─── RECORDS TO PROCESS

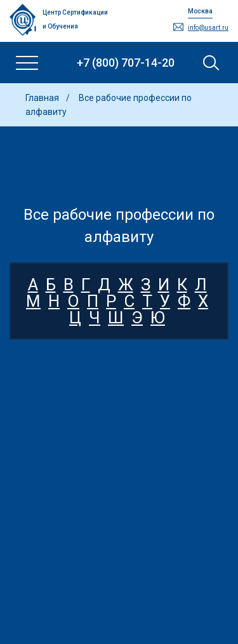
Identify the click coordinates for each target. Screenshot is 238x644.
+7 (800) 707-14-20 (126, 62)
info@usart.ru (208, 27)
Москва (200, 11)
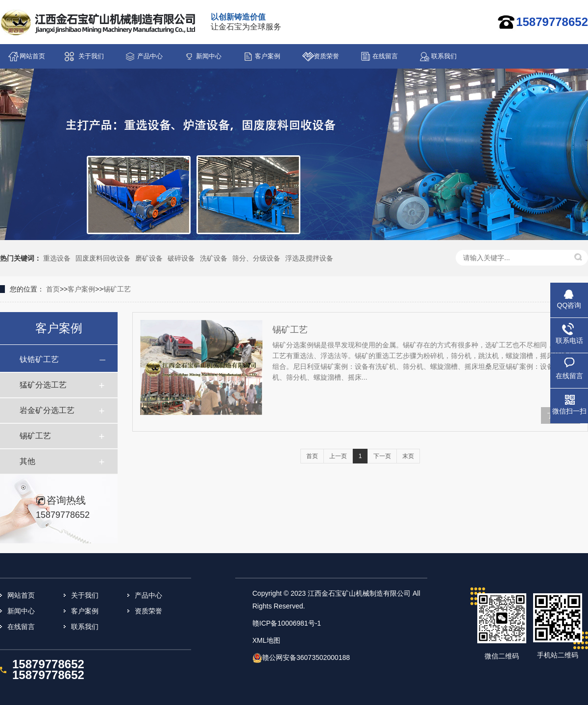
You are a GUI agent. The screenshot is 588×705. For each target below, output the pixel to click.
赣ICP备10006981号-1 (287, 623)
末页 (408, 456)
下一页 (382, 456)
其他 (27, 461)
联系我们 (444, 56)
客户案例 (268, 56)
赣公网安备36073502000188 (306, 657)
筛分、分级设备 (256, 258)
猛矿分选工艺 (43, 385)
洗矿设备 (214, 258)
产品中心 (150, 56)
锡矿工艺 (117, 289)
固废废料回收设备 (103, 258)
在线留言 (385, 56)
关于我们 (91, 56)
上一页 (338, 456)
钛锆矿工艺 (39, 359)
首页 (53, 289)
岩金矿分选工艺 (47, 410)
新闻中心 (209, 56)
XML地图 (266, 640)
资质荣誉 (326, 56)
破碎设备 (181, 258)
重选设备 (57, 258)
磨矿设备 (149, 258)
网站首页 (32, 56)
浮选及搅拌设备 (309, 258)
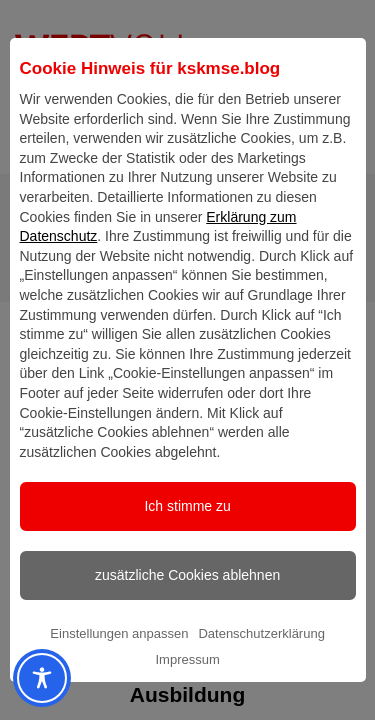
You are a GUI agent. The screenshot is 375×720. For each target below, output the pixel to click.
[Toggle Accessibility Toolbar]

──────

> _EXERCISE TASK_: Can you give every line of the data above as a numbered list, skipping any blank lines and leaving the pictures out?

> _EXERCISE RESULT_:
1. Identify the click coordinates for each target. Screenshot is 238x644.
2. +7 (800) 707-14-20 (126, 62)
3. info@usart.ru (208, 27)
4. Москва (200, 11)
5. You are a GUI agent. The screenshot is 588×705. For each target below, output the pixel to click.
6. 赣ICP备10006981号-1 (287, 623)
7. 末页 (408, 456)
8. 下一页 (382, 456)
9. 其他 (27, 461)
10. 联系我们 (444, 56)
11. 客户案例 (268, 56)
12. 赣公网安备36073502000188 (306, 657)
13. 筛分、分级设备 (256, 258)
14. 猛矿分选工艺 (43, 385)
15. 洗矿设备 (214, 258)
16. 产品中心 (150, 56)
17. 锡矿工艺 (117, 289)
18. 固废废料回收设备 (103, 258)
19. 在线留言 (385, 56)
20. 关于我们 (91, 56)
21. 上一页 (338, 456)
22. 钛锆矿工艺 (39, 359)
23. 首页 (53, 289)
24. 岩金矿分选工艺 (47, 410)
25. 新闻中心 (209, 56)
26. XML地图 (266, 640)
27. 资质荣誉 (326, 56)
28. 破碎设备 (181, 258)
29. 重选设备 (57, 258)
30. 磨矿设备 (149, 258)
31. 网站首页 (32, 56)
32. 浮选及搅拌设备 (309, 258)
33. You are a GUI agent. The screenshot is 375×720. For each target below, output the pixel to click.
34. [Toggle Accessibility Toolbar]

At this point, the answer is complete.